The Bachelor finale party last night was tons of fun despite the actual finale being quite anti-climatic. Hopefully Bachelor Chis and his final choice (I won't name names incase you have not yet watched/heard) are happy. I liked her best.

It was a pretty late night and a semi early morning. Dang time change making us think it is 6am when it is really the old 5am. I think I need a nap. Kenyon and I are going to see an early evening showing of The Second Best Exotic Marigold Hotel and since he never saw the first one we rented it this morning. Don't you love technology how you can rent a movie in your own home without having to go to the nearest Blockbuster first? I already saw the first movie and I loved seeing it again. Such a wonderful cast of characters and it makes me excited to see the sequel.

So between being tired and watching a movie this morning, I decided to skip my WW meeting today. I am such a rebel.

It wasn't all because of the reasons above though. Yesterday when I peaked at the scale it was showing a loss (or I think so as I had not yet actually dressed in my clothes and there is also a difference in my scale at home and the WW scale) but today there was no loss.
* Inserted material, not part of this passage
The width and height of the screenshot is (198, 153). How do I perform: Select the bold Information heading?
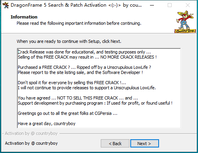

Instead in its place there appeared to be a large gain. Ugh. This is what I hate lately about WW and being accountable to the scale. I need that to keep me on track but I just hate feeling like such a loser when you go to the meeting and get on the scale in front of somebody else. I feel like I need to come up with a million excuses why the scale was down yesterday and not today.

Should I have had less pizza and skinny margaritas last night? Obviously! I hate feeling like such a failure. It was a really great week. I tracked 100% and I got in some good activity. I even had left over WPPA this week. I was down yesterday but not today. The whole thing just drive my crazy sometime. Maybe I need another light margarita.

Regardless, I am working on 100% tracking and consistency. So I will push past and I will make this week just as good as last week. I can't let one day, evening, meal, etc overshadow a good week. If I could have passed at the scale I would have attended my meeting. I love seeing my leader and members and I am sad I missed them last week. I will also miss them next week as I'm headed to Vegas. (WhoooHooo....Vegas is a week from today). I just couldn't get on that WW scale and have the number read 200, again.


So instead I'll enjoy my day off with Kenyon, and some movie popcorn, and I'll track it and move along. I hope your Tuesday is starting out just as fun!

1 comment:

Dawny said...

I love your ability to have this resolve and just not even look back! You are a strong woman. I hope your day off of husbandly love was wonderful. Your two great people that are deserving.
Hope the movie was great.
Cheers to your anticipated week of 100% tracking as a lead in to your Vegas vacation.